* [What is asked]:
Rewrite the data from the line with "You are a computer-use agent. The height" up to and including the line with "coord(664,477)" as a Markdown table with the columns Row and Line, numbering each row and leaving out blank lines.

* [Exercise material]:
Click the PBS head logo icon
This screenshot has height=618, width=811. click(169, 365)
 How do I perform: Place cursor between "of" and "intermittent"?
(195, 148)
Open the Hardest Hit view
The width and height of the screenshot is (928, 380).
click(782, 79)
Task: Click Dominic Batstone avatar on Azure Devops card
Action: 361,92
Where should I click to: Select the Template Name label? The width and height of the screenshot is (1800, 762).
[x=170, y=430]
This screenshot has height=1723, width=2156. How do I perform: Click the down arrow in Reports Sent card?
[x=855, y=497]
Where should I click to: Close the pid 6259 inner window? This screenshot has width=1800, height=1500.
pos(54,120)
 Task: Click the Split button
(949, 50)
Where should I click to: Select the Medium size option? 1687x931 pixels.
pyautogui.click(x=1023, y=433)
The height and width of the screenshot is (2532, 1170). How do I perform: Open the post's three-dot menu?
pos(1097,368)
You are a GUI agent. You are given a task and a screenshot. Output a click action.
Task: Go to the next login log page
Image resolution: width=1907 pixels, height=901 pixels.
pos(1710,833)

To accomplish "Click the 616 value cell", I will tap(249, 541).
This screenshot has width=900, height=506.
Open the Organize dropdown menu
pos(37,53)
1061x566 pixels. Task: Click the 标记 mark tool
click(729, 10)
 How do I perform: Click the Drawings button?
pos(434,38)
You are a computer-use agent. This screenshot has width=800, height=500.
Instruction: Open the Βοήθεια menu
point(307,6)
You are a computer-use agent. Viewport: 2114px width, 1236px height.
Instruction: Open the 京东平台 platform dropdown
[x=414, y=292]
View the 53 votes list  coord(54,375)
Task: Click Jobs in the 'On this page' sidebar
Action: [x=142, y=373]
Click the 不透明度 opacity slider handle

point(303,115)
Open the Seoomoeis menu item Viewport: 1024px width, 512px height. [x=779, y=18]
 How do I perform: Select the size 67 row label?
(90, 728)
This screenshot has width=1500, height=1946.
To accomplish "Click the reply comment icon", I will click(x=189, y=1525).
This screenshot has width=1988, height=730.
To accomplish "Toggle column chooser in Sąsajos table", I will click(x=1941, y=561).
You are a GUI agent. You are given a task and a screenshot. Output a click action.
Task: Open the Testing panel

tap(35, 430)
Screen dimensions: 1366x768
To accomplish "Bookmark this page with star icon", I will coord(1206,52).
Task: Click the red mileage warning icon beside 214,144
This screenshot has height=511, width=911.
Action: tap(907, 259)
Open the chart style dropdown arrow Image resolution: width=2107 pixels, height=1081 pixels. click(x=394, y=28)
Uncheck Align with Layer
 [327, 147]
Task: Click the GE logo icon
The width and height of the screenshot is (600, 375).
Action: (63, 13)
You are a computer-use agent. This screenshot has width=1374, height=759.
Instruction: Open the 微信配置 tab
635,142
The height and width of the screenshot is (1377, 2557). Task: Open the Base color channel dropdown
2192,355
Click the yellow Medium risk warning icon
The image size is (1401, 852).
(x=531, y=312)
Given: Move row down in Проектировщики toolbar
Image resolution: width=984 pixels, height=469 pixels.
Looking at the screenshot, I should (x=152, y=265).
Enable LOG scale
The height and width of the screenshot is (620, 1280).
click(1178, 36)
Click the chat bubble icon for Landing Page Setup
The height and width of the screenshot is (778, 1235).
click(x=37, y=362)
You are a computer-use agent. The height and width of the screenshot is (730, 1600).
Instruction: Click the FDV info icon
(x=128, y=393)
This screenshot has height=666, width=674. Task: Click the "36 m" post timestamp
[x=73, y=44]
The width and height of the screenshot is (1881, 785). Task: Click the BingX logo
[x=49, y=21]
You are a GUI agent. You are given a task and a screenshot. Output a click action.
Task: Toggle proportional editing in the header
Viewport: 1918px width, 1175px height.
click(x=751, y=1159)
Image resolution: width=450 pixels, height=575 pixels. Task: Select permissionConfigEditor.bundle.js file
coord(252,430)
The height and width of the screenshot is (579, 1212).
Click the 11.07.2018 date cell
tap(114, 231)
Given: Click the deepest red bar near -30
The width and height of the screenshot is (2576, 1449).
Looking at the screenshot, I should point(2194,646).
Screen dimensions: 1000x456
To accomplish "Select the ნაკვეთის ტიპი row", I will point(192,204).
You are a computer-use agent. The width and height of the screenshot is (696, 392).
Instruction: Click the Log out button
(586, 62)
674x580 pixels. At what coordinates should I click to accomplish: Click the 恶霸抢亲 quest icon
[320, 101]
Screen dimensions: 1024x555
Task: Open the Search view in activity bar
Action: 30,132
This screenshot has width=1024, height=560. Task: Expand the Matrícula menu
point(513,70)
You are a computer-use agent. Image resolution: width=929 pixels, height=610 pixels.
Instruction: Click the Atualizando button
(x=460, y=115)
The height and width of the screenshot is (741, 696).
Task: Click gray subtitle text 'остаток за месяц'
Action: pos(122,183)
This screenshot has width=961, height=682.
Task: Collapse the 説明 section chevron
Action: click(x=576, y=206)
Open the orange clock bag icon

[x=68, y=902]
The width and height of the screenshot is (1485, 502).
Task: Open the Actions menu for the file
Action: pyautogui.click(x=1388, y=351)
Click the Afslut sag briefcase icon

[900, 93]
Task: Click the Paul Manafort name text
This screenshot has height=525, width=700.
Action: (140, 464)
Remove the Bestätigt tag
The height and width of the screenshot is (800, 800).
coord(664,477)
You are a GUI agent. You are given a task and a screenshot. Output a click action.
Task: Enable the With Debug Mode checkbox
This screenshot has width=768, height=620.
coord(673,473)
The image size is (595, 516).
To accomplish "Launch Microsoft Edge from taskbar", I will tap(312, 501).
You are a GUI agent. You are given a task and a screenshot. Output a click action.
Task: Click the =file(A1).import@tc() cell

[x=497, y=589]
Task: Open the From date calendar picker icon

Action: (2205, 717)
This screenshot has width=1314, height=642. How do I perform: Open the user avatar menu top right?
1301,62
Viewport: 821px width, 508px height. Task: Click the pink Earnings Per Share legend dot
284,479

* [Exercise answer]:
| Row | Line |
|---|---|
| 1 | You are a computer-use agent. The height and width of the screenshot is (730, 1600). |
| 2 | Instruction: Click the FDV info icon |
| 3 | (x=128, y=393) |
| 4 | This screenshot has height=666, width=674. Task: Click the "36 m" post timestamp |
| 5 | [x=73, y=44] |
| 6 | The width and height of the screenshot is (1881, 785). Task: Click the BingX logo |
| 7 | [x=49, y=21] |
| 8 | You are a GUI agent. You are given a task and a screenshot. Output a click action. |
| 9 | Task: Toggle proportional editing in the header |
| 10 | Viewport: 1918px width, 1175px height. |
| 11 | click(x=751, y=1159) |
| 12 | Image resolution: width=450 pixels, height=575 pixels. Task: Select permissionConfigEditor.bundle.js file |
| 13 | coord(252,430) |
| 14 | The height and width of the screenshot is (579, 1212). |
| 15 | Click the 11.07.2018 date cell |
| 16 | tap(114, 231) |
| 17 | Given: Click the deepest red bar near -30 |
| 18 | The width and height of the screenshot is (2576, 1449). |
| 19 | Looking at the screenshot, I should point(2194,646). |
| 20 | Screen dimensions: 1000x456 |
| 21 | To accomplish "Select the ნაკვეთის ტიპი row", I will point(192,204). |
| 22 | You are a computer-use agent. The width and height of the screenshot is (696, 392). |
| 23 | Instruction: Click the Log out button |
| 24 | (586, 62) |
| 25 | 674x580 pixels. At what coordinates should I click to accomplish: Click the 恶霸抢亲 quest icon |
| 26 | [320, 101] |
| 27 | Screen dimensions: 1024x555 |
| 28 | Task: Open the Search view in activity bar |
| 29 | Action: 30,132 |
| 30 | This screenshot has width=1024, height=560. Task: Expand the Matrícula menu |
| 31 | point(513,70) |
| 32 | You are a computer-use agent. Image resolution: width=929 pixels, height=610 pixels. |
| 33 | Instruction: Click the Atualizando button |
| 34 | (x=460, y=115) |
| 35 | The height and width of the screenshot is (741, 696). |
| 36 | Task: Click gray subtitle text 'остаток за месяц' |
| 37 | Action: pos(122,183) |
| 38 | This screenshot has width=961, height=682. |
| 39 | Task: Collapse the 説明 section chevron |
| 40 | Action: click(x=576, y=206) |
| 41 | Open the orange clock bag icon |
| 42 | [x=68, y=902] |
| 43 | The width and height of the screenshot is (1485, 502). |
| 44 | Task: Open the Actions menu for the file |
| 45 | Action: pyautogui.click(x=1388, y=351) |
| 46 | Click the Afslut sag briefcase icon |
| 47 | [900, 93] |
| 48 | Task: Click the Paul Manafort name text |
| 49 | This screenshot has height=525, width=700. |
| 50 | Action: (140, 464) |
| 51 | Remove the Bestätigt tag |
| 52 | The height and width of the screenshot is (800, 800). |
| 53 | coord(664,477) |